PROMPT: Write each entry out again, exactly as it is written.

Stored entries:
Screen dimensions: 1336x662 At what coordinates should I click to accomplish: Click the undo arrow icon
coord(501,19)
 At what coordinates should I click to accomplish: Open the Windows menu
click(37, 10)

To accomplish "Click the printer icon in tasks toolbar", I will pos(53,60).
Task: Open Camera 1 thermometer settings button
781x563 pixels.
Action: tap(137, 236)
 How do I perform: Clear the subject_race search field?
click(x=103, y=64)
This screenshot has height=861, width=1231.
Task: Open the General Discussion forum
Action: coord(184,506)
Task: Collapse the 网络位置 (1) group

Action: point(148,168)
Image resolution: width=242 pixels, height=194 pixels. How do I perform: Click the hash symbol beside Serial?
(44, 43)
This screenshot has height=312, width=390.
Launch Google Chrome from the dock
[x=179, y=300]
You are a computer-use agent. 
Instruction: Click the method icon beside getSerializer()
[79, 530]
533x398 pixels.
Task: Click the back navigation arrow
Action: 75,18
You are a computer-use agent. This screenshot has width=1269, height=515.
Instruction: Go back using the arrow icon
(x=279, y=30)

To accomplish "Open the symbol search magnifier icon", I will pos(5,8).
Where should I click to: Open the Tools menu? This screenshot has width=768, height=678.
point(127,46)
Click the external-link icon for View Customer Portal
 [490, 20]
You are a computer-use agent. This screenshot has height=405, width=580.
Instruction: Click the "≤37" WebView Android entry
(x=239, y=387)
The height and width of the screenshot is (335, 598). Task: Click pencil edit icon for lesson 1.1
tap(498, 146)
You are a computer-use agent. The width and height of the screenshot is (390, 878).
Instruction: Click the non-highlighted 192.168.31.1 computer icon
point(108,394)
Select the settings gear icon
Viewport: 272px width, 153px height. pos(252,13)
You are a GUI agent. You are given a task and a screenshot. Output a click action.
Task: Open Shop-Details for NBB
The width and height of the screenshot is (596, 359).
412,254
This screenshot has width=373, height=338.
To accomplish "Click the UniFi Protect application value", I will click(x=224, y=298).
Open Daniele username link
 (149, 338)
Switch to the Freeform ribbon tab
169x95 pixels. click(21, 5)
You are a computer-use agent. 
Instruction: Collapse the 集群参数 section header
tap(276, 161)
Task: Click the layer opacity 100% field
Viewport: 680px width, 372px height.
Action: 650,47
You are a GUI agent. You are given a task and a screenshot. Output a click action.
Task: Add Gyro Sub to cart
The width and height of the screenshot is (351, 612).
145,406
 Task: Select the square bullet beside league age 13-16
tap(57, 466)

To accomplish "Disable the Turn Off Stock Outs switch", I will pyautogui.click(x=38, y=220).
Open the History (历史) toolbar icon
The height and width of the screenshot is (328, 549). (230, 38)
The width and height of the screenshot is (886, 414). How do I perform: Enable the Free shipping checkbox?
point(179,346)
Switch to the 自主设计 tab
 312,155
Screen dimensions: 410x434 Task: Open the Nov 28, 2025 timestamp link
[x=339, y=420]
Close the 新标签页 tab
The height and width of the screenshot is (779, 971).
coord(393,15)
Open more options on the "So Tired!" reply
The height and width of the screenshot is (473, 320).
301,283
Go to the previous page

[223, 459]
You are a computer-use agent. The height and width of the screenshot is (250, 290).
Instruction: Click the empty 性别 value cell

RESULT OF THIS EXERCISE:
Screen dimensions: 1336x662 At what coordinates should I click to accomplish: Click the undo arrow icon
coord(501,19)
 At what coordinates should I click to accomplish: Open the Windows menu
click(37, 10)

To accomplish "Click the printer icon in tasks toolbar", I will pos(53,60).
Task: Open Camera 1 thermometer settings button
781x563 pixels.
Action: tap(137, 236)
 How do I perform: Clear the subject_race search field?
click(x=103, y=64)
This screenshot has height=861, width=1231.
Task: Open the General Discussion forum
Action: coord(184,506)
Task: Collapse the 网络位置 (1) group

Action: point(148,168)
Image resolution: width=242 pixels, height=194 pixels. How do I perform: Click the hash symbol beside Serial?
(44, 43)
This screenshot has height=312, width=390.
Launch Google Chrome from the dock
[x=179, y=300]
You are a computer-use agent. 
Instruction: Click the method icon beside getSerializer()
[79, 530]
533x398 pixels.
Task: Click the back navigation arrow
Action: 75,18
You are a computer-use agent. This screenshot has width=1269, height=515.
Instruction: Go back using the arrow icon
(x=279, y=30)

To accomplish "Open the symbol search magnifier icon", I will pos(5,8).
Where should I click to: Open the Tools menu? This screenshot has width=768, height=678.
point(127,46)
Click the external-link icon for View Customer Portal
 [490, 20]
You are a computer-use agent. This screenshot has height=405, width=580.
Instruction: Click the "≤37" WebView Android entry
(x=239, y=387)
The height and width of the screenshot is (335, 598). Task: Click pencil edit icon for lesson 1.1
tap(498, 146)
You are a computer-use agent. The width and height of the screenshot is (390, 878).
Instruction: Click the non-highlighted 192.168.31.1 computer icon
point(108,394)
Select the settings gear icon
Viewport: 272px width, 153px height. pos(252,13)
You are a GUI agent. You are given a task and a screenshot. Output a click action.
Task: Open Shop-Details for NBB
The width and height of the screenshot is (596, 359).
412,254
This screenshot has width=373, height=338.
To accomplish "Click the UniFi Protect application value", I will click(x=224, y=298).
Open Daniele username link
 (149, 338)
Switch to the Freeform ribbon tab
169x95 pixels. click(21, 5)
You are a computer-use agent. 
Instruction: Collapse the 集群参数 section header
tap(276, 161)
Task: Click the layer opacity 100% field
Viewport: 680px width, 372px height.
Action: 650,47
You are a GUI agent. You are given a task and a screenshot. Output a click action.
Task: Add Gyro Sub to cart
The width and height of the screenshot is (351, 612).
145,406
 Task: Select the square bullet beside league age 13-16
tap(57, 466)

To accomplish "Disable the Turn Off Stock Outs switch", I will pyautogui.click(x=38, y=220).
Open the History (历史) toolbar icon
The height and width of the screenshot is (328, 549). (230, 38)
The width and height of the screenshot is (886, 414). How do I perform: Enable the Free shipping checkbox?
point(179,346)
Switch to the 自主设计 tab
 312,155
Screen dimensions: 410x434 Task: Open the Nov 28, 2025 timestamp link
[x=339, y=420]
Close the 新标签页 tab
The height and width of the screenshot is (779, 971).
coord(393,15)
Open more options on the "So Tired!" reply
The height and width of the screenshot is (473, 320).
301,283
Go to the previous page

[223, 459]
You are a computer-use agent. The height and width of the screenshot is (250, 290).
Instruction: Click the empty 性别 value cell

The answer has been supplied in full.